Протяженность должна отныне именоваться прасимволом культуры. Из нее следует выводить весь язык форм существования культуры, ее физиогномию, в отличие от всякой другой культуры, в особенности от лишенного всяких физиогномических признаков окружающего мира примитивного человека. Подобно тому как для отдельной души существует только один мир, как ее отражение и противоположный полюс сознания, подобно тому, как пробуждение внутренней жизни совпадает с самостоятельным и необходимым истолкованием пространства вполне определенного типа, в равной мере существует нечто, лежащее, как идеал формы, в основе отдельных символов культуры.
Но сам прасимвол неосуществим и даже недоступен определению. Он действует в чувстве формы каждого человека во всякое время и предначертывает стиль всех его жизненных проявлений.
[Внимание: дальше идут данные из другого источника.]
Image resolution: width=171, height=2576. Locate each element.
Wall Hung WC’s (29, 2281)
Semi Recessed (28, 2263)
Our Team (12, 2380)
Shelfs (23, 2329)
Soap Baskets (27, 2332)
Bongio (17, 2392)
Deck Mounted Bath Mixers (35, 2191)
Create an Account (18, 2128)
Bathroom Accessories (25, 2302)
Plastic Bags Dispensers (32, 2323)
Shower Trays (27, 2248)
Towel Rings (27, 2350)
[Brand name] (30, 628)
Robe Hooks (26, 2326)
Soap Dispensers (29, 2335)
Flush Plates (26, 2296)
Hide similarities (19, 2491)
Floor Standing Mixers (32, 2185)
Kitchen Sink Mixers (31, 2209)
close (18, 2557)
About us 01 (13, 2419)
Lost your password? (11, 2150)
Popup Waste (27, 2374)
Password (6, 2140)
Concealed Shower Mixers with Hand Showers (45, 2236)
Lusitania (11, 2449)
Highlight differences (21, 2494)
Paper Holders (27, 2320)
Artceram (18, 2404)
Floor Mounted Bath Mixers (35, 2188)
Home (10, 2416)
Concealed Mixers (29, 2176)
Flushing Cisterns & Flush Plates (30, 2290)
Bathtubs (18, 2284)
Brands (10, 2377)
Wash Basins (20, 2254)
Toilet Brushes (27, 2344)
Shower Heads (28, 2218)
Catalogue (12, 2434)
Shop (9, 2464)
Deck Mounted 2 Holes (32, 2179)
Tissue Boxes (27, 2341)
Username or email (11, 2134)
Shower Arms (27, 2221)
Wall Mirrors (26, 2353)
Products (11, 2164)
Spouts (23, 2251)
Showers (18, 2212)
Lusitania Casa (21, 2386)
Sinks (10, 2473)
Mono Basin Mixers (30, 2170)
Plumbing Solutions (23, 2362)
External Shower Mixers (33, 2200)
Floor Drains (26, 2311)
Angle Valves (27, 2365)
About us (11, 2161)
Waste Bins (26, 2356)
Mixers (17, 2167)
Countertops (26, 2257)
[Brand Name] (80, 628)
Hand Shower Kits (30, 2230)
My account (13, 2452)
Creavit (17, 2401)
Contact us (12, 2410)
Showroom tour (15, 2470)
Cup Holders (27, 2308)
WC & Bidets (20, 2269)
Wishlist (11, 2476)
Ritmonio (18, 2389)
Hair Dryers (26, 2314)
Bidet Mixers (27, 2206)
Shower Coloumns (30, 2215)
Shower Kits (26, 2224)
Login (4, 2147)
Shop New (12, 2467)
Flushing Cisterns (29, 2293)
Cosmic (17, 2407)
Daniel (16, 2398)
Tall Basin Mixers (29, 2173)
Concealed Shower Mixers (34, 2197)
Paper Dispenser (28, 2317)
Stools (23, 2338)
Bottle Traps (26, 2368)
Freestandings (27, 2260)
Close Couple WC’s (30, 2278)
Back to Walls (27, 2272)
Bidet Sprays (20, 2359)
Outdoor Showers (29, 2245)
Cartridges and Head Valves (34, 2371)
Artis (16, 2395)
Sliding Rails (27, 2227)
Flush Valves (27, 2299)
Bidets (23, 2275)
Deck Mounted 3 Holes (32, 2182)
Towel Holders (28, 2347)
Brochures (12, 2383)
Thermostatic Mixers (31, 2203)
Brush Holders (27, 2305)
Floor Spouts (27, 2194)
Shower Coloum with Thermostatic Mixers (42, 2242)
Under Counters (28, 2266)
Он присутствует в форме государственного устройства, в религиозных догматах и культах, в формах живописи, музыки и пластики, в стихосложении, в основных понятиях физики и этики, но не исчерпывается ими. Следовательно, его нельзя точно изобразить словами, так как язык и формы познания сами суть производные символы. Гёте и Платон называли его – хотя и не вполне в этом смысле – «идеей», которая непосредственно созерцаема в действительности, но в качестве вечной и недостижимой возможности не может быть познана. Кант и Аристотель, с неизбежной почти для всякого систематика ошибкой, стремились при помощи понятий изолировать его в акте познания.
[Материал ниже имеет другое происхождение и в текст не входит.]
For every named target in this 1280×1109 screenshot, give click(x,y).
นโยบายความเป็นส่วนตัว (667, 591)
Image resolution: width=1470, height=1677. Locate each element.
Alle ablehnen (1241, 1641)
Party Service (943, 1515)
Если мы в дальнейшем обозначаем прасимвол античного мира как материальное, отдельное тело, а прасимвол западного – как чистое, бесконечное пространство, то при этом ни в коем случае не следует забывать, что никогда понятия не могут изобразить непостигаемого, что они способны только пробудить чувство понимания. Так же и математическое число, на примере которого мы установили различие языков форм отдельных культур и из которого Кант стремился вывести качество истолкования пространства, не есть сам прасимвол. Число как принцип предельности протяженного предполагает предшествующее наличие переживания глубины, и если проблемой предельности в античности была квадратура круга, т. е. превращение ограниченного искривленной линией пространства в измеримую величину, а классическая проблема нашей математики есть определение предела в счислении бесконечно малых, то в этом с полной ясностью выражается различие двух прасимволов, но ни тот ни другой не представляют собою объектов этих проблем.
Чистое безграничное пространство есть идеал, который западная душа постоянно отыскивает в окружающем мире. Она стремится видеть его непосредственно осуществленным, и это как раз и дает бесчисленным теориям пространства последних столетий их глубокое значение в качестве симптомов определенного мирочувствования, независимо от значения их предполагаемых результатов. Их общую тенденцию можно выразить следующим образом: существует нечто, неизбежно и образующе лежащее в основе переживаний мира каждого отдельного человека. Все теории, более или менее приближаясь к учению Канта, ставили это неопределимое при посредстве понятий, в высшей степени изменчивое нечто в строгое подчинение математическому понятию пространства и просто предполагали, что подобный тезис сохраняет значение для всех людей. Что означает пафос этого утверждения? Едва ли какая-нибудь другая проблема была продумана столь же серьезно, и можно почти что подумать, что всякий другой мировой вопрос всецело зависит от этого одного, касающегося сути пространства. И не есть ли это так в действительности? Почему никто не заметил, что вся античность не проронила об этом ни слова, почему у нее не существовало даже самого слова, чтобы точно выразить эту проблему? Почему молчат о ней великие досократики? Или они не заметили в своем мире как раз того, что для нас представляется загадкой всех загадок? Не следовало ли нам давно понять, что как раз в этом молчании и лежит разрешение? Что значит то положение, что для нашего глубокого чувства «мир» есть не что иное, как в подлинном смысле рожденное этим переживанием глубины мировое пространство, чистое и величественное, пустота которого только подчеркивается затерянными в нем системами неподвижных звезд? Можно ли было бы объяснить это наше чувство мира какому-нибудь афиняну, например Платону? И позволил бы это сделать греческий язык, чья грамматика и сокровищница слов с полной несомненностью отражают античное переживание глубины? Мы неожиданно открываем, что эта «вечная проблема», которую Кант от имени всего человечества трактует со всей страстностью символистического акта, есть проблема чисто западная и совершенно не существует в духе других культур.